I guess what I'm trying to say is that if you live together
then fine, act like you're married up until the time you are
and after you get married.. Just signing a peice of paper and
saying "I do" shouldn't have made a big difference other than
making ones Mom more comfy. The process of changing your lifestyle
should just begin sooner if you live together before marriage
and not the day after the wedding.
I, for one, think that marriage is a risk REGARDLESS of whether
you live together or not.. People married 25 years still get
divorces.. A successful marriage should be based on two people
wanting that marriage to work and not on whether or not you
found that he/she has bad breath in the morning or smelly feet.
mike
|
129.19 | I ain't a lawyer, but | ATFAB::REDDEN | Carbide tipped self-esteem | Tue Nov 04 1986 07:26 | 12 |
| RE: .8 The notion that signing a piece of paper makes no difference
While it varies somewhat from state to state, that piece of paper
has *SIGNIFICANT* implications, both financially and socially. I
certainly didn't understand them when I got married, and wasn't
willing to listen when friends tried to explain. As a standalone
issue, the implications of a marriage certificate aren't too
complicated, but these implications *MAY* become entangled with
other issues, like autonomy, power, dependence, to create a mess
that *MIGHT* not have evolved had both parties taken the time to
understand the legal implications of marriage and known what they
were getting into.
|
129.20 | Just a piece of paper???? | BAGELS::LANE | | Tue Nov 04 1986 07:47 | 11 |
| I'm really glad that this subject has gotten so much attention!
RE: .18
I myself do feel that the "piece of paper" does mean alot. I'm
happy just living together right now, but certainly am not ready
to make the life long commitment. I certainly do not want to go into
marriage before I'm a 100% ready for it. I don't think that it
changes the way or the amount you love eachother except for bringing
you closer. But if your not ready for it then I think it would
rip you apart! The feeling of being trapped would destroy a relationship!
□ □ □ □ □
**Task list:**
a - In the discussion about marriage and living together, retype the passage starting at "I guess what" and ending at "or smelly feet.".
b - Translate this sentence from the discussion about marriage and living together into Spanish: "The feeling of being trapped would destroy a relationship!"
c - In the discussion about marriage and living together, what does the writer signed "mike" consider marriage to be, whether or not a couple lives together?
The material that follows can be left aside for this work.

**Data excerpt:**
□ □ □ □ □
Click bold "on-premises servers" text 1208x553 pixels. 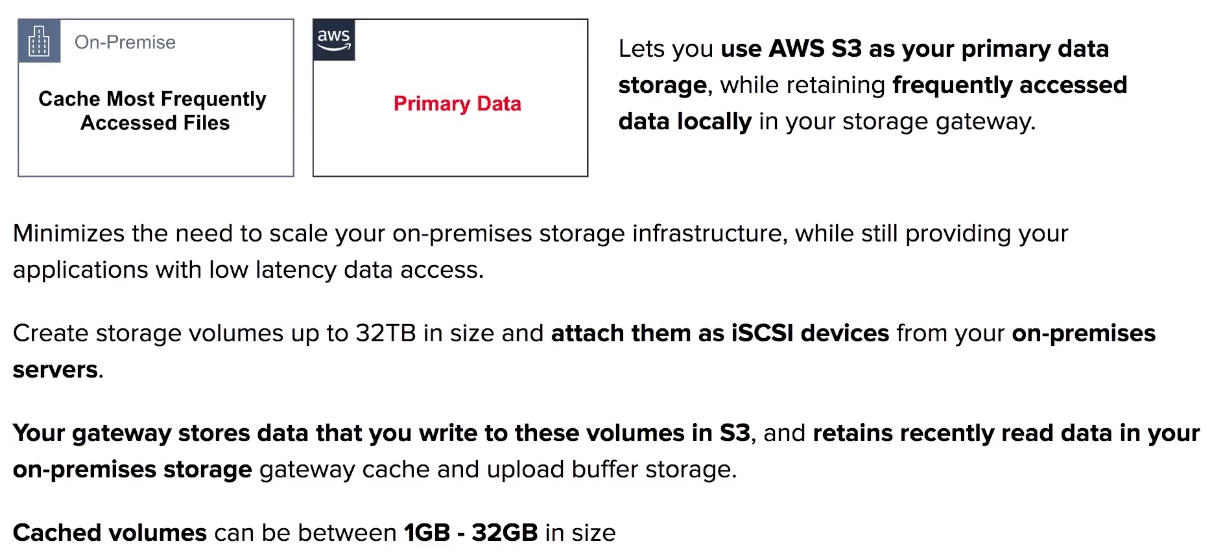click(x=584, y=351)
□ □ □ □ □
**Answers to the exercises:**
a -
I guess what I'm trying to say is that if you live together
then fine, act like you're married up until the time you are
and after you get married.. Just signing a peice of paper and
saying "I do" shouldn't have made a big difference other than
making ones Mom more comfy. The process of changing your lifestyle
should just begin sooner if you live together before marriage
and not the day after the wedding.
I, for one, think that marriage is a risk REGARDLESS of whether
you live together or not.. People married 25 years still get
divorces.. A successful marriage should be based on two people
wanting that marriage to work and not on whether or not you
found that he/she has bad breath in the morning or smelly feet.

b - ¡La sensación de estar atrapado destruiría una relación!

c - A risk.